#### The task
Please restate the data word for word, leaving out no line.

Stored items:
════
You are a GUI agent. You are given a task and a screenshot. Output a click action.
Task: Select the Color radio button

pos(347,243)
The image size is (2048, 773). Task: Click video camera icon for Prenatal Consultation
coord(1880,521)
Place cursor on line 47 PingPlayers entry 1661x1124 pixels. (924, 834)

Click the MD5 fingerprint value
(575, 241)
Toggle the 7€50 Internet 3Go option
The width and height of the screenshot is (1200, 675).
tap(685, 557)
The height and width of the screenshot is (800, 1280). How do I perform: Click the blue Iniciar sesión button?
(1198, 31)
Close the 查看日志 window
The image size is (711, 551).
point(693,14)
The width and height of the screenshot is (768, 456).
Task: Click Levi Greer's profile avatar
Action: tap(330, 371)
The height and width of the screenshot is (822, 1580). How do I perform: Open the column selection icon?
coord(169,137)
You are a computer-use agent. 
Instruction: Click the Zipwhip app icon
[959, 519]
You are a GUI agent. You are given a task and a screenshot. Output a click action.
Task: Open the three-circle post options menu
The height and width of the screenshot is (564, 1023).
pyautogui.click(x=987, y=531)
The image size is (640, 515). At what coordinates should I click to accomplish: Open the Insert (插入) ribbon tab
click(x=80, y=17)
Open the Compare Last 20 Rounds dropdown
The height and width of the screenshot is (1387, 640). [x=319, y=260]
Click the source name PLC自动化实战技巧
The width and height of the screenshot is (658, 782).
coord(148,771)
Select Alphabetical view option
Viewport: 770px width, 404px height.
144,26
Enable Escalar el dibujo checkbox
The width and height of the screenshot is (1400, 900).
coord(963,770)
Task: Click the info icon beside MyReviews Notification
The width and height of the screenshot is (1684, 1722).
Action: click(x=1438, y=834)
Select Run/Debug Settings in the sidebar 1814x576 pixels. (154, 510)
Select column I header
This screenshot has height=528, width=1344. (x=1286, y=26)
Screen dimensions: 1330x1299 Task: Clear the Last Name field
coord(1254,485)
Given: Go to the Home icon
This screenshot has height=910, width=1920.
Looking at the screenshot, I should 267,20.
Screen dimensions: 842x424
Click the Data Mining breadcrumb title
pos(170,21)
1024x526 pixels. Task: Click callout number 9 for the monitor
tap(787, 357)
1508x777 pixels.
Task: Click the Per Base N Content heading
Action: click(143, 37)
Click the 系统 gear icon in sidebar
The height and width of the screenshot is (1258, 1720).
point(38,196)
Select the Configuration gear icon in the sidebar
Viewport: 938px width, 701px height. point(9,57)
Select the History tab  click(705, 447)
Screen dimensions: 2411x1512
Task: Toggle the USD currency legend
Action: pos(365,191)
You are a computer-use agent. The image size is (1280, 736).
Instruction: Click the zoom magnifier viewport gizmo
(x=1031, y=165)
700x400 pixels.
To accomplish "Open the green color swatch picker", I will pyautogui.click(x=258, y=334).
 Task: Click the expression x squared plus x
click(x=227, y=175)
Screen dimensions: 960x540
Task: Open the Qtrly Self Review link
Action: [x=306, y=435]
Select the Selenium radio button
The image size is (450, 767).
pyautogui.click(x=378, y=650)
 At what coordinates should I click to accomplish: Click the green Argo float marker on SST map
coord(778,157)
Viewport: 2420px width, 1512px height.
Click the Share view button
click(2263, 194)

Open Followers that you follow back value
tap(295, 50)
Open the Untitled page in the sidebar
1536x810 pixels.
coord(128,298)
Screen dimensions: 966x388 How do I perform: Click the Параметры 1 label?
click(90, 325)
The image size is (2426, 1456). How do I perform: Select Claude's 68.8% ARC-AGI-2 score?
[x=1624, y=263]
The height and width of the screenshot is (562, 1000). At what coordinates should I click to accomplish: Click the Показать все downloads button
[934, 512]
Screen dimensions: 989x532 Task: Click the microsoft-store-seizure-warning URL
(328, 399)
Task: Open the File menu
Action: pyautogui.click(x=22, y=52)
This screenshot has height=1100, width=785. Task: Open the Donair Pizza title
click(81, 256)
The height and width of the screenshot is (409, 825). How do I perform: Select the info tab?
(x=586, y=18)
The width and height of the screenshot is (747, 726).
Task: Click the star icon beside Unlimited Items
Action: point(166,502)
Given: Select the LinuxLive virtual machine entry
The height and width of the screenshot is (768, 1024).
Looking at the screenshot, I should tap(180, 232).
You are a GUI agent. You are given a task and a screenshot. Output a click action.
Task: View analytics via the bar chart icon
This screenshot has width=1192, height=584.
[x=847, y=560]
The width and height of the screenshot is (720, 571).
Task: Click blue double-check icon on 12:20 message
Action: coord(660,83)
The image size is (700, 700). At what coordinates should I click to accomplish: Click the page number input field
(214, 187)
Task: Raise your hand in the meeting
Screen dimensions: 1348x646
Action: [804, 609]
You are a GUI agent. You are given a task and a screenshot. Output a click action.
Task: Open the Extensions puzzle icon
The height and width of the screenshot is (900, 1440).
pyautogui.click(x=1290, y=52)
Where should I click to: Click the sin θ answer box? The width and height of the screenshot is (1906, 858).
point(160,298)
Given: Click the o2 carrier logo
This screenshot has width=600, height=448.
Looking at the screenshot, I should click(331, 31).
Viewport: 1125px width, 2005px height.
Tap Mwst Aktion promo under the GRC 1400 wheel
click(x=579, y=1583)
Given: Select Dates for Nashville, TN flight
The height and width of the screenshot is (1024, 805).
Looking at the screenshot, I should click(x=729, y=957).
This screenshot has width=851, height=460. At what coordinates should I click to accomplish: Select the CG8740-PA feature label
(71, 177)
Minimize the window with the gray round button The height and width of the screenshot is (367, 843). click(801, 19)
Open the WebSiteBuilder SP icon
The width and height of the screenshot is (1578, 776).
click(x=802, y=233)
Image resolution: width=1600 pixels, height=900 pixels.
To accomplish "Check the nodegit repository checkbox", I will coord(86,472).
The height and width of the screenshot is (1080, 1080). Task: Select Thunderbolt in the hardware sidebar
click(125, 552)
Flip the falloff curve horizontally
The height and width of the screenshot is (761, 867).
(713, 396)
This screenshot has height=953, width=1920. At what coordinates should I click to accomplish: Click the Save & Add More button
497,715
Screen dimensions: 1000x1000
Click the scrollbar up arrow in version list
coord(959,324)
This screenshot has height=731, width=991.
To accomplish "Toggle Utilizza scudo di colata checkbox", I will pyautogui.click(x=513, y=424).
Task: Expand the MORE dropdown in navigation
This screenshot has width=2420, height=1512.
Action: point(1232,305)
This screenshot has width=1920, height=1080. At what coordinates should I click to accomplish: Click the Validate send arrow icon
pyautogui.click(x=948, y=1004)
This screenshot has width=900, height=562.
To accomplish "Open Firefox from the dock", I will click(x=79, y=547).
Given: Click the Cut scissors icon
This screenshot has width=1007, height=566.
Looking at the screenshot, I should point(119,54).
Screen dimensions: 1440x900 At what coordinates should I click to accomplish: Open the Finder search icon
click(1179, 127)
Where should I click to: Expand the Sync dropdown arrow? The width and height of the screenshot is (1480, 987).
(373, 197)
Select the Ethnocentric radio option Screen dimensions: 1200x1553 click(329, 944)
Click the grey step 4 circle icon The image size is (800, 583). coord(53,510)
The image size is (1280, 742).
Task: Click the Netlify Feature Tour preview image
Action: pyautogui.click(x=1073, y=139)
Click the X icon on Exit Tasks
════
#### Response to this exercise
You are a GUI agent. You are given a task and a screenshot. Output a click action.
Task: Select the Color radio button

pos(347,243)
The image size is (2048, 773). Task: Click video camera icon for Prenatal Consultation
coord(1880,521)
Place cursor on line 47 PingPlayers entry 1661x1124 pixels. (924, 834)

Click the MD5 fingerprint value
(575, 241)
Toggle the 7€50 Internet 3Go option
The width and height of the screenshot is (1200, 675).
tap(685, 557)
The height and width of the screenshot is (800, 1280). How do I perform: Click the blue Iniciar sesión button?
(1198, 31)
Close the 查看日志 window
The image size is (711, 551).
point(693,14)
The width and height of the screenshot is (768, 456).
Task: Click Levi Greer's profile avatar
Action: tap(330, 371)
The height and width of the screenshot is (822, 1580). How do I perform: Open the column selection icon?
coord(169,137)
You are a computer-use agent. 
Instruction: Click the Zipwhip app icon
[959, 519]
You are a GUI agent. You are given a task and a screenshot. Output a click action.
Task: Open the three-circle post options menu
The height and width of the screenshot is (564, 1023).
pyautogui.click(x=987, y=531)
The image size is (640, 515). At what coordinates should I click to accomplish: Open the Insert (插入) ribbon tab
click(x=80, y=17)
Open the Compare Last 20 Rounds dropdown
The height and width of the screenshot is (1387, 640). [x=319, y=260]
Click the source name PLC自动化实战技巧
The width and height of the screenshot is (658, 782).
coord(148,771)
Select Alphabetical view option
Viewport: 770px width, 404px height.
144,26
Enable Escalar el dibujo checkbox
The width and height of the screenshot is (1400, 900).
coord(963,770)
Task: Click the info icon beside MyReviews Notification
The width and height of the screenshot is (1684, 1722).
Action: click(x=1438, y=834)
Select Run/Debug Settings in the sidebar 1814x576 pixels. (154, 510)
Select column I header
This screenshot has height=528, width=1344. (x=1286, y=26)
Screen dimensions: 1330x1299 Task: Clear the Last Name field
coord(1254,485)
Given: Go to the Home icon
This screenshot has height=910, width=1920.
Looking at the screenshot, I should 267,20.
Screen dimensions: 842x424
Click the Data Mining breadcrumb title
pos(170,21)
1024x526 pixels. Task: Click callout number 9 for the monitor
tap(787, 357)
1508x777 pixels.
Task: Click the Per Base N Content heading
Action: click(143, 37)
Click the 系统 gear icon in sidebar
The height and width of the screenshot is (1258, 1720).
point(38,196)
Select the Configuration gear icon in the sidebar
Viewport: 938px width, 701px height. point(9,57)
Select the History tab  click(705, 447)
Screen dimensions: 2411x1512
Task: Toggle the USD currency legend
Action: pos(365,191)
You are a computer-use agent. The image size is (1280, 736).
Instruction: Click the zoom magnifier viewport gizmo
(x=1031, y=165)
700x400 pixels.
To accomplish "Open the green color swatch picker", I will pyautogui.click(x=258, y=334).
 Task: Click the expression x squared plus x
click(x=227, y=175)
Screen dimensions: 960x540
Task: Open the Qtrly Self Review link
Action: [x=306, y=435]
Select the Selenium radio button
The image size is (450, 767).
pyautogui.click(x=378, y=650)
 At what coordinates should I click to accomplish: Click the green Argo float marker on SST map
coord(778,157)
Viewport: 2420px width, 1512px height.
Click the Share view button
click(2263, 194)

Open Followers that you follow back value
tap(295, 50)
Open the Untitled page in the sidebar
1536x810 pixels.
coord(128,298)
Screen dimensions: 966x388 How do I perform: Click the Параметры 1 label?
click(90, 325)
The image size is (2426, 1456). How do I perform: Select Claude's 68.8% ARC-AGI-2 score?
[x=1624, y=263]
The height and width of the screenshot is (562, 1000). At what coordinates should I click to accomplish: Click the Показать все downloads button
[934, 512]
Screen dimensions: 989x532 Task: Click the microsoft-store-seizure-warning URL
(328, 399)
Task: Open the File menu
Action: pyautogui.click(x=22, y=52)
This screenshot has height=1100, width=785. Task: Open the Donair Pizza title
click(81, 256)
The height and width of the screenshot is (409, 825). How do I perform: Select the info tab?
(x=586, y=18)
The width and height of the screenshot is (747, 726).
Task: Click the star icon beside Unlimited Items
Action: point(166,502)
Given: Select the LinuxLive virtual machine entry
The height and width of the screenshot is (768, 1024).
Looking at the screenshot, I should tap(180, 232).
You are a GUI agent. You are given a task and a screenshot. Output a click action.
Task: View analytics via the bar chart icon
This screenshot has width=1192, height=584.
[x=847, y=560]
The width and height of the screenshot is (720, 571).
Task: Click blue double-check icon on 12:20 message
Action: coord(660,83)
The image size is (700, 700). At what coordinates should I click to accomplish: Click the page number input field
(214, 187)
Task: Raise your hand in the meeting
Screen dimensions: 1348x646
Action: [804, 609]
You are a GUI agent. You are given a task and a screenshot. Output a click action.
Task: Open the Extensions puzzle icon
The height and width of the screenshot is (900, 1440).
pyautogui.click(x=1290, y=52)
Where should I click to: Click the sin θ answer box? The width and height of the screenshot is (1906, 858).
point(160,298)
Given: Click the o2 carrier logo
This screenshot has width=600, height=448.
Looking at the screenshot, I should click(331, 31).
Viewport: 1125px width, 2005px height.
Tap Mwst Aktion promo under the GRC 1400 wheel
click(x=579, y=1583)
Given: Select Dates for Nashville, TN flight
The height and width of the screenshot is (1024, 805).
Looking at the screenshot, I should click(x=729, y=957).
This screenshot has width=851, height=460. At what coordinates should I click to accomplish: Select the CG8740-PA feature label
(71, 177)
Minimize the window with the gray round button The height and width of the screenshot is (367, 843). click(801, 19)
Open the WebSiteBuilder SP icon
The width and height of the screenshot is (1578, 776).
click(x=802, y=233)
Image resolution: width=1600 pixels, height=900 pixels.
To accomplish "Check the nodegit repository checkbox", I will coord(86,472).
The height and width of the screenshot is (1080, 1080). Task: Select Thunderbolt in the hardware sidebar
click(125, 552)
Flip the falloff curve horizontally
The height and width of the screenshot is (761, 867).
(713, 396)
This screenshot has height=953, width=1920. At what coordinates should I click to accomplish: Click the Save & Add More button
497,715
Screen dimensions: 1000x1000
Click the scrollbar up arrow in version list
coord(959,324)
This screenshot has height=731, width=991.
To accomplish "Toggle Utilizza scudo di colata checkbox", I will pyautogui.click(x=513, y=424).
Task: Expand the MORE dropdown in navigation
This screenshot has width=2420, height=1512.
Action: point(1232,305)
This screenshot has width=1920, height=1080. At what coordinates should I click to accomplish: Click the Validate send arrow icon
pyautogui.click(x=948, y=1004)
This screenshot has width=900, height=562.
To accomplish "Open Firefox from the dock", I will click(x=79, y=547).
Given: Click the Cut scissors icon
This screenshot has width=1007, height=566.
Looking at the screenshot, I should point(119,54).
Screen dimensions: 1440x900 At what coordinates should I click to accomplish: Open the Finder search icon
click(1179, 127)
Where should I click to: Expand the Sync dropdown arrow? The width and height of the screenshot is (1480, 987).
(373, 197)
Select the Ethnocentric radio option Screen dimensions: 1200x1553 click(329, 944)
Click the grey step 4 circle icon The image size is (800, 583). coord(53,510)
The image size is (1280, 742).
Task: Click the Netlify Feature Tour preview image
Action: pyautogui.click(x=1073, y=139)
Click the X icon on Exit Tasks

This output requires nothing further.